The ride was only about five minutes but my jaw and eyes hurt so much from simultaneously laughing and crying so hard. Luckily, I remembered my ride experiences from the carny days and opted NOT to close my eyes.
It may not have been the thrill I had from free-falling when i jumped out of an airplane but it was enough to make the rest of my day pale in comparison.
Wednesday, June 4, 2008
As you may recall, my first one was a self-inflicted bust before it even began since i entered it with the grand idea that I would spend the whole race at the back of the peloton and just "sit in." Well, the accordion effect that's worst at the back snapped me loose after only one hour into the race.
My second race was an "open" mens criterium attended by world champions, belgian champions, U-23 studs and others with impressive legs suited for thoroughbred horses.
The third took place in Holland. It was a criterium event - 42 twisty, turny laps totaling 60km. This time I was smart enough to start near the middle of the field of over 60 riders. My plan worked for the first two minutes. But thanks to my lack of timing, lack of racing rhythm, lack of time spent at the top end of my heart limit, I was back in last place by the end of the first lap.
In addition to the exaggerated accordion effect after every turn, I had to deal with riders in front of me losing contact with the peloton. Every time this happened, i had to sprint around them to re-claim my last place in the peloton.
One of these attempts to reattach to the peloton just about killed my race! I had to chase for a whole lap. Even though each lap was only a couple of minutes, in those two minutes I went through intense HELL! While cruising behind the peloton at an average race speed of 39kph, my body was in pain, my mind was in shock - it was so easy - and so tempting - to quit at that moment.
But then i thought about how i'd feel if i quit AND how much gas money would be wasted (keep in mind, our automobile fuel is not subsidized by the government. It costs 1.58 euros per liter here.) I never worked so hard for last place in my life!!
While I was in the back praying to the criterium gods to keep me in contact with the peloton while my body adjusts to racing again, a group of ten gals went off the front. This group contained the eventual winner - Cyclo-Cross Extraordinaire Reza Holmes-Ravenstijn.
Finally after about twenty laps solidly in last place, my racing sensations returned. My timing out of turns improved, I started to look for opportunities to move up in the pack.

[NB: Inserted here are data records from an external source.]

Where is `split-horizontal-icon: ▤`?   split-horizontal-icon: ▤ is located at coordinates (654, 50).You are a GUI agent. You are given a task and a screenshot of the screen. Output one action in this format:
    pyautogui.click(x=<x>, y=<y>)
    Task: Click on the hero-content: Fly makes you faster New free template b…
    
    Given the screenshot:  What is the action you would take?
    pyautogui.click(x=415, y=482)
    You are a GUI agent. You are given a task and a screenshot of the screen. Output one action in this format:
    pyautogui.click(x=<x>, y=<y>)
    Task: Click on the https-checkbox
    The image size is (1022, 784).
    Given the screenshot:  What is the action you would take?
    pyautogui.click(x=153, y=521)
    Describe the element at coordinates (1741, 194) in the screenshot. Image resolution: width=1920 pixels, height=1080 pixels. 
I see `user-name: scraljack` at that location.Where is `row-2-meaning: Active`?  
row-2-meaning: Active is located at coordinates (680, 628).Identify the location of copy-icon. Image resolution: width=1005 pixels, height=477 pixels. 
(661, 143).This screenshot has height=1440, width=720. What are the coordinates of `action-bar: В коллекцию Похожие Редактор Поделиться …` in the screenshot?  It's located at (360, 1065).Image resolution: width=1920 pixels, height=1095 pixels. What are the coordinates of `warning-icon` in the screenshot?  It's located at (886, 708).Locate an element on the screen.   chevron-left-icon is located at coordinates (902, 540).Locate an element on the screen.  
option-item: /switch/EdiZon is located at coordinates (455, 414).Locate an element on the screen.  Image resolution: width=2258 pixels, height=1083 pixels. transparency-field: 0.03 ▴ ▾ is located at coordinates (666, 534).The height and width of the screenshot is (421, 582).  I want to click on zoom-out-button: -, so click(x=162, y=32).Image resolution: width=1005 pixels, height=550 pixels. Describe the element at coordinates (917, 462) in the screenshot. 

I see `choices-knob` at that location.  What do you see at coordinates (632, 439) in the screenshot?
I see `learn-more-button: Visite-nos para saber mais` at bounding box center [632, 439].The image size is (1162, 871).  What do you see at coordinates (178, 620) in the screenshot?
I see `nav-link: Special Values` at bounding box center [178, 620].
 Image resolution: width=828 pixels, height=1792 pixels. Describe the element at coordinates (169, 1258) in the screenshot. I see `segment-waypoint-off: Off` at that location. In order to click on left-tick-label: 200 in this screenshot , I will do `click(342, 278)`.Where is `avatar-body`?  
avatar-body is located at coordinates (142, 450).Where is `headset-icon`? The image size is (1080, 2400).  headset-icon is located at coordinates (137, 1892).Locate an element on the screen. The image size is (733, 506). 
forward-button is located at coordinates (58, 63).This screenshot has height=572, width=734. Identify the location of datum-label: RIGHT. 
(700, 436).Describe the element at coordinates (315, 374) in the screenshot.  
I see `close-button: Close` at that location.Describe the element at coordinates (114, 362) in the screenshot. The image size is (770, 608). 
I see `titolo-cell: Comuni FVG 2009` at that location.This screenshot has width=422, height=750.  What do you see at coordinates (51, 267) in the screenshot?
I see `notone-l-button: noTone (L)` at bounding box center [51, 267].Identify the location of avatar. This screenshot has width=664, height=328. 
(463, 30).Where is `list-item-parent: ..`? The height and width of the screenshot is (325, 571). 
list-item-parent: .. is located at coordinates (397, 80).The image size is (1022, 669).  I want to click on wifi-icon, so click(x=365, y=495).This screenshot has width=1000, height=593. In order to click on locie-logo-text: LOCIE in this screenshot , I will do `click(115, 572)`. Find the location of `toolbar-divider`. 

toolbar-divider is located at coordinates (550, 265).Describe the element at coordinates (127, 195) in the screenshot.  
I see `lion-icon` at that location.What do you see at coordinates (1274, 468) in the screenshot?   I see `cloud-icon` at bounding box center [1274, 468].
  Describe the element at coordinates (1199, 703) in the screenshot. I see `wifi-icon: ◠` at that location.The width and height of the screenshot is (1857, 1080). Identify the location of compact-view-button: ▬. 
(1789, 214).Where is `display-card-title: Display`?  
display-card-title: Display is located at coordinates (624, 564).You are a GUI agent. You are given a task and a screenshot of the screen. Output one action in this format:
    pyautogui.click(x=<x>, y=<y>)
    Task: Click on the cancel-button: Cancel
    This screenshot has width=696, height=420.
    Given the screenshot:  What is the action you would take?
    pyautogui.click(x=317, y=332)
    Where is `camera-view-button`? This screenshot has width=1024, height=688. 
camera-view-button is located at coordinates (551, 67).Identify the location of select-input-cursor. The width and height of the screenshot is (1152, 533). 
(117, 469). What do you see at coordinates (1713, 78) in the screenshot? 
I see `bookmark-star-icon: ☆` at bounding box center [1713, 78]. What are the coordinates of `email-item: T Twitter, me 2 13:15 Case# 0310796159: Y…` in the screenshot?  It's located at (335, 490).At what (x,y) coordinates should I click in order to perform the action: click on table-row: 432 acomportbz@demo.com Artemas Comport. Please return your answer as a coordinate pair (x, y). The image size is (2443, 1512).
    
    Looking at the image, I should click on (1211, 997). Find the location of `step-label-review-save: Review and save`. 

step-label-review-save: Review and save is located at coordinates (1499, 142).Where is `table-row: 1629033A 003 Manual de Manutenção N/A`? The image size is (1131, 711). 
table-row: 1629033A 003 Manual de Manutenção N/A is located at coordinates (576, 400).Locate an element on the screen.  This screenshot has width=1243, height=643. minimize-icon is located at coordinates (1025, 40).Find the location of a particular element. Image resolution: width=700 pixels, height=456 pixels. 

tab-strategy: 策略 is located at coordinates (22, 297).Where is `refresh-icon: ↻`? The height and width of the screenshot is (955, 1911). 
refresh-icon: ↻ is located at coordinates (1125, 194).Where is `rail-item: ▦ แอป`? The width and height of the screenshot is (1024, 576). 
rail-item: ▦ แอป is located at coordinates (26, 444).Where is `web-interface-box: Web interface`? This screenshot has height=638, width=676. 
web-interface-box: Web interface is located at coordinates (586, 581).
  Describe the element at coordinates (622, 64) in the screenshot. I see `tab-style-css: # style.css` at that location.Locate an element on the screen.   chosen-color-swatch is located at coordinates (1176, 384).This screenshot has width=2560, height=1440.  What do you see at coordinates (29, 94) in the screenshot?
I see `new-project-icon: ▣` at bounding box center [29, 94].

Even my legs recovered from the racing shock and started to feel spunky again. I made the switch from reacting to moves to anticipating the race. As my coach puts it, I raced the race i was in. I felt like a bike racer again.
On the last lap, I moved to the front of what was left of the peloton so I could enter the technical S-turns safely. Well the gals let me hang out in the front for almost the rest of the last lap. Going into the final straightaway they all swarmed around me. Last again. I finished 21st out of 21 finishers. (the other 40+ racers were dropped and pulled out of the race.)
I may not have won the race but i did get some valuable racing rhythm which will prepare me for this weekend's back-to-back racing. As goofy as it sounds, I just can't wait to race again!
Afterwards, we drove over to the Westerschelde (a really wide river that empties into the North Sea) for a picnic. While enjoying our pasta, salad and wine we watched the birds play in the wind and even saw what looked like a pirate sailboat.